こんな具合に街の“賑わい”を示す指標らしきものが浮かぶが、これもすぐに消えてしまう。


そのとき、朝臣がクールな声で口をはさんだ。


「町は次の小祭りに向けて盛り上がってるようだが……噂じゃ夜中に妙な裂け目を見た人もいるとか。気のせいであればいいんだが」


一瞬、僕の胸がぎゅっと締まる。


やはり混沌の影が少しずつ忍び寄っているのか。


街の人々は気づいていないかもしれないけれど、この間の一件のように“理の狭間”が少しずつ壊れかけているなら、また何かが起こりかねない。
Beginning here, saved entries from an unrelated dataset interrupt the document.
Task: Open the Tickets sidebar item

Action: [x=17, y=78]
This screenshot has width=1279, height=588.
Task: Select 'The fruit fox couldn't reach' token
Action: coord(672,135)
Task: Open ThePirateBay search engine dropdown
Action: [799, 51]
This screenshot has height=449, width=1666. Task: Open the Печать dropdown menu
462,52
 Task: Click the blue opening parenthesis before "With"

幸が「きっと大丈夫だよね……?」と不安げに言葉を続ける。


しかし僕は胸中のざわつきを隠すため、いつものように曖昧な笑みを返すしかない。


「実際、大きな事件は起きてないし、きっと平気だよ。 町のみんなだって、仕事や祭りの支度に集中してる」


「……そうだといいけど」


朝臣は真顔のままノートを取り出し、何かメモを取る。


どうやら僕の言動をずっと観察しているらしい。


そんなやりとりを続けながら、三人でメイン通りへ向かう。


どこもかしこも祭りの飾りが増え、屋台の準備や試運転のようなことが行われていて、良い匂いと活気に包まれている。
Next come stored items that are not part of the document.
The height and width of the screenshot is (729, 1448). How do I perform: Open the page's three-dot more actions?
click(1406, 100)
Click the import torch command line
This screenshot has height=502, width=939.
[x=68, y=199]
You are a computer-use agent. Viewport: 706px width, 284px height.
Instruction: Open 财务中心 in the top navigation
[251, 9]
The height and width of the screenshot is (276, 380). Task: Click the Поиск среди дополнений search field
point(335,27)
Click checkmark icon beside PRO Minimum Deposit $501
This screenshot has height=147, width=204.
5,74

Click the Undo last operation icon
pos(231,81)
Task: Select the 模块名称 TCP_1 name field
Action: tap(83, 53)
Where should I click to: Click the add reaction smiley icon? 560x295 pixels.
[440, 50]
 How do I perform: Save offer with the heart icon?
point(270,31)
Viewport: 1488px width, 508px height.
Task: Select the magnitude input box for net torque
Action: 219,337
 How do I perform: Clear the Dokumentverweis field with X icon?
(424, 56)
人々の笑い声、はしゃぐ子どもの姿――まるで不穏など存在しないかのような楽しい空気だ。


(本当にこのまま、何も起こらずにいられたらいいのに…)


そう思いながら、歩を止めた瞬間、口先が勝手にかすかに動きそうになる。


「オレが……」と出かかり、慌てて咳払いして誤魔化す。


また別の人格が声を出しかけたのだと自覚して、心が冷える。


幸が「大丈夫?」と心配そうに覗き込む。


朝臣もちらりとこちらを見るが、僕はせいぜい笑って見せるしかない。


こんな何でもない会話の最中でも、あの声が目を覚ましそうで怖いのだ。


一方、街の町衆は誰もそんな僕らの不安など気にせず、祭りの準備に没頭している。


提灯を吊るす者、大道芸の練習をする者、踊りのリハーサルをする者


視界が鮮やかな色であふれていて、日常が眩しく映る。


だけど、その裏にうっすらと綻びが広がっているとしたら、僕はどうするべきか。


(脳内の“ステータス”がどんな警告を出す日が来るんだろう。 今は見え隠れしているだけだけど…)


脳裏では、祭りの進行度や街の認知度といった断片情報が泡のように浮かんでは消えていく。
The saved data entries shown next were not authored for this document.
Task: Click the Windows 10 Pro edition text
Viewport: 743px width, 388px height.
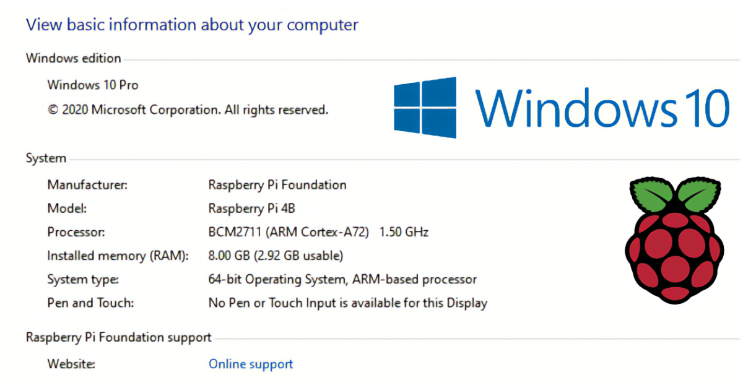Action: tap(93, 85)
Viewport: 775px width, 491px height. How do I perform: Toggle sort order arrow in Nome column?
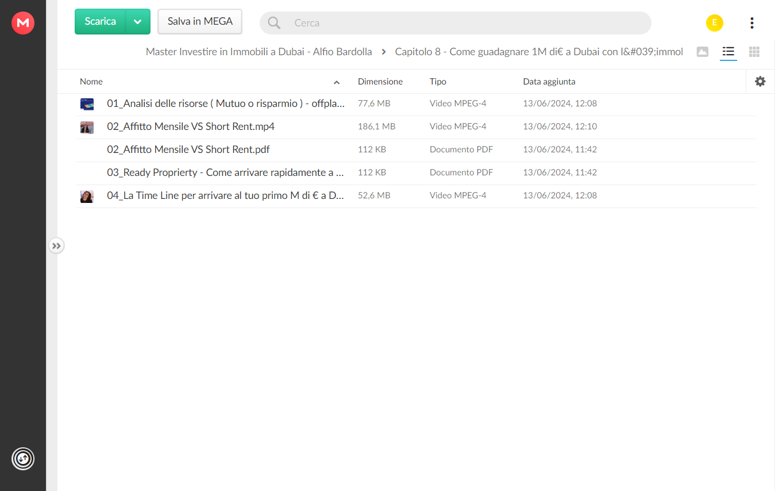(337, 82)
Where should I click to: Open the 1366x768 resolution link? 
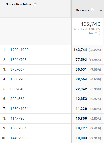[x=18, y=60]
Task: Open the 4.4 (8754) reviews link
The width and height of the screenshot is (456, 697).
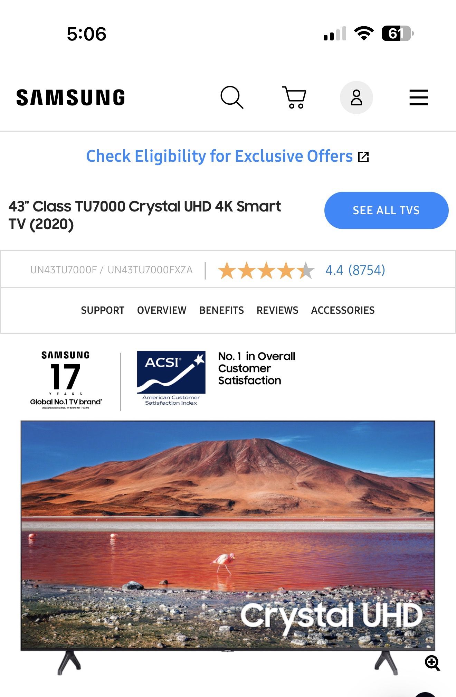Action: (x=355, y=270)
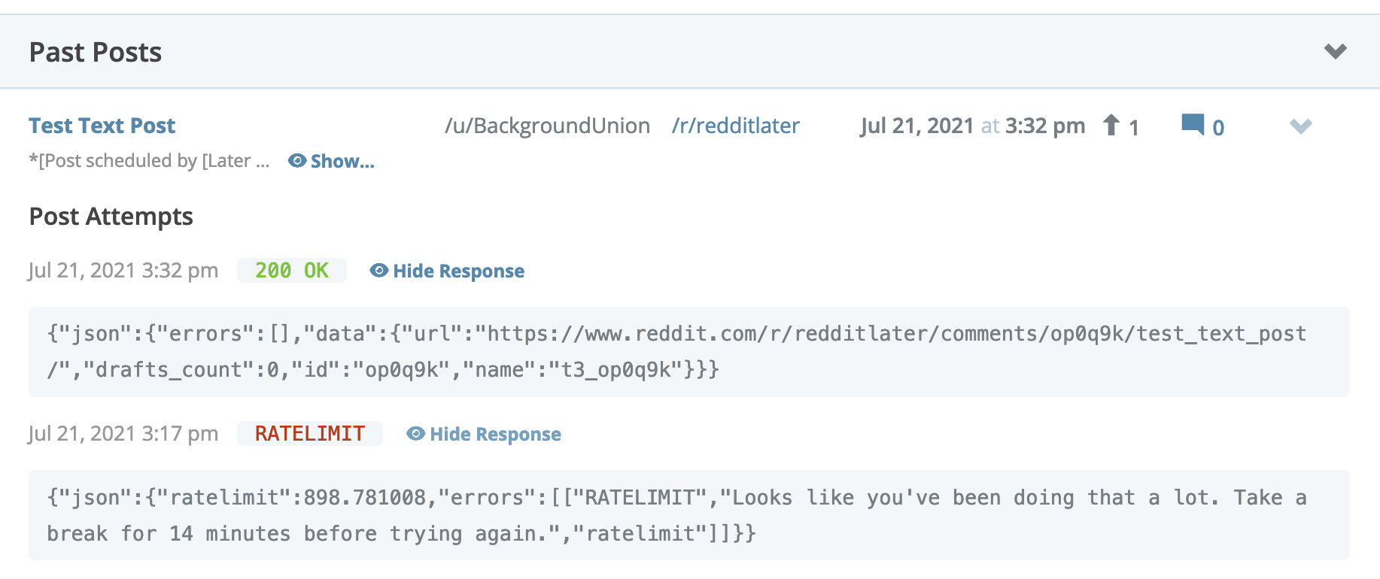Open the /r/redditlater subreddit link
Image resolution: width=1380 pixels, height=579 pixels.
[x=735, y=126]
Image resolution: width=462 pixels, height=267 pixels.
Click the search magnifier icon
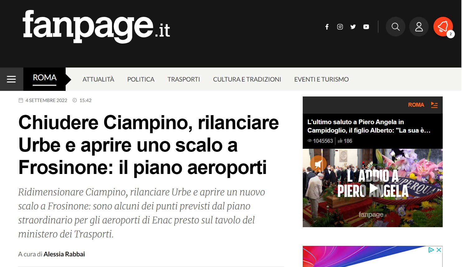point(395,27)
こんなの、ほんの数日前までは当たり前のように使っていた“感覚”だったのに、今は妙に落ち着かない。


そのとき。


わずかにビリッとした異様な感覚が頭に走った。


思わず立ち止まると、朝臣が「どうかした?」と声をかけてくる。


「いや……うん、何でもない」


指先がわずかにしびれるような、空間が震えたような錯覚。


けれど周囲はいつも通りの賑わいだ。


遠くで笛や太鼓の音が鳴り始め、祭りの予行練習が本格化したらしい。


僕は息を吐いて、頭を軽く振る。


“普通の日常”に戻ってきた・・・はずなのに、なぜこうも落ち着かない。


この小さな町が、かすかな亀裂を抱えてしまっているせいなのか。


あるいは僕自身が“荒神”の声を封じられずにいるからなのか。


「ほら、空夜さん、ついてきて! こっちで舞のリハーサルやるって!」


幸が楽しげに手招きしてくれる。


僕は動揺を悟られぬよう、できるだけ自然に駆け寄る。


朝臣も軽くノートをしまって、無表情ながらも興味を示すようにそちらを向いた。


にぎわう街角の風景が、一瞬鮮やかすぎて目が痛む。


まばらに揺れる提灯の光が、まるで遠い未来への灯火みたいに見え――同時に、いつ消えてもおかしくない危うさをはらんでいるようにも感じる。


(どうか、無事に過ぎてくれ)


そんな願いを胸に抱えながら、僕は二人の後を追う。


頭の片隅でまた文字がひらめいて消えかけるが、意図的に無視を決め込む。


本当に“普通の平穏”を守りきりたいだけなんだ。


だが、その祈りを嘲笑うかのように、視界の端で“???”という怪しい表示がちらっと湧いて消える。


ほんの一瞬の今まで見かけたことのない正体不明の文字に、心臓が跳ねる。


……見なかったことにするしかない。


祭りの笛の音が、やけに遠く感じられた。


こうして、何気ない日常の中にひそむ小さなひび割れを感じ取りつつも、誰も確信を持てずに過ぎゆく日々。


胸にかすむ不安を抱えたまま、僕は笑顔の裏で静かに息を詰めていた。